AI Exceeds Human Performance in 82% of Complex Tasks, Signaling New Era of Work

Wharton Professor Ethan Mollick, a leading AI researcher, asserts that artificial intelligence has entered a transformative new phase, shifting from human-AI "co-intelligence" to an era of "managing AIs." This transition is fueled by exponential improvements in AI capabilities, with the best systems now matching or surpassing human performance in complex tasks 82% of the time, according to the GDPval benchmark. Mollick's analysis, published on his "One Useful Thing" Substack, highlights a future where AI agents autonomously perform extensive human work.

The rapid advancement of AI is evident across various domains, from sophisticated image and video generation, as demonstrated by Mollick's "Otter Test," to high scores on academic and problem-solving benchmarks. For instance, the best AIs achieve 94% on the Google-Proof Q&A benchmark, a test where graduate students using Google score significantly lower. Despite these impressive gains, Mollick notes that AI remains "jagged," excelling in some areas while still struggling in others.

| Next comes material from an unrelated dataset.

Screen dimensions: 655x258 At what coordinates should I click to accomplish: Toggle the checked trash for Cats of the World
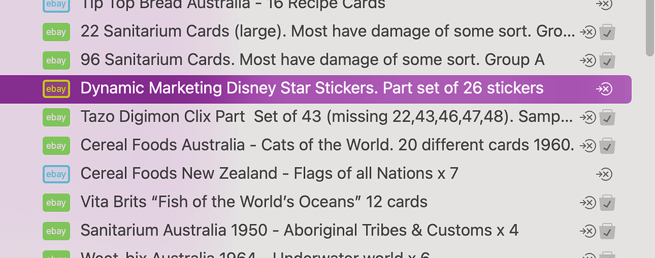click(608, 146)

Organizations are already experimenting with radical new operational models to leverage these capabilities. StrongDM, a security software company, introduced a "Software Factory" where AI agents autonomously write, test, and ship production software. This factory operates under the principle that "Code must not be written by humans" and "Code must not be reviewed by humans," with engineers allocating significant budgets to AI tokens.

This accelerating AI capability is creating a "rolling and unpredictable environment" for markets, jobs, and government. Mollick points to a single week in February as illustrative: a fictional scenario from Citrini Research caused stock market shifts, financial services company Block announced 40% layoffs (with AI implied as a factor), and a public conflict arose between the Pentagon and AI firm Anthropic over AI usage rules.

Looking ahead, Mollick emphasizes the concept of Recursive Self-Improvement (RSI), where AI systems are increasingly used to build better AI systems, potentially accelerating the current exponential growth. Leaders from companies like Anthropic and OpenAI acknowledge this as a key development, with engineers within these firms already relying on AI to write much of their code.

While this future presents significant instability, Mollick argues that it also offers a critical window for individuals and organizations to influence AI's trajectory. The choices made now in how AI is integrated into work, education, and governance will set precedents for its broader societal impact.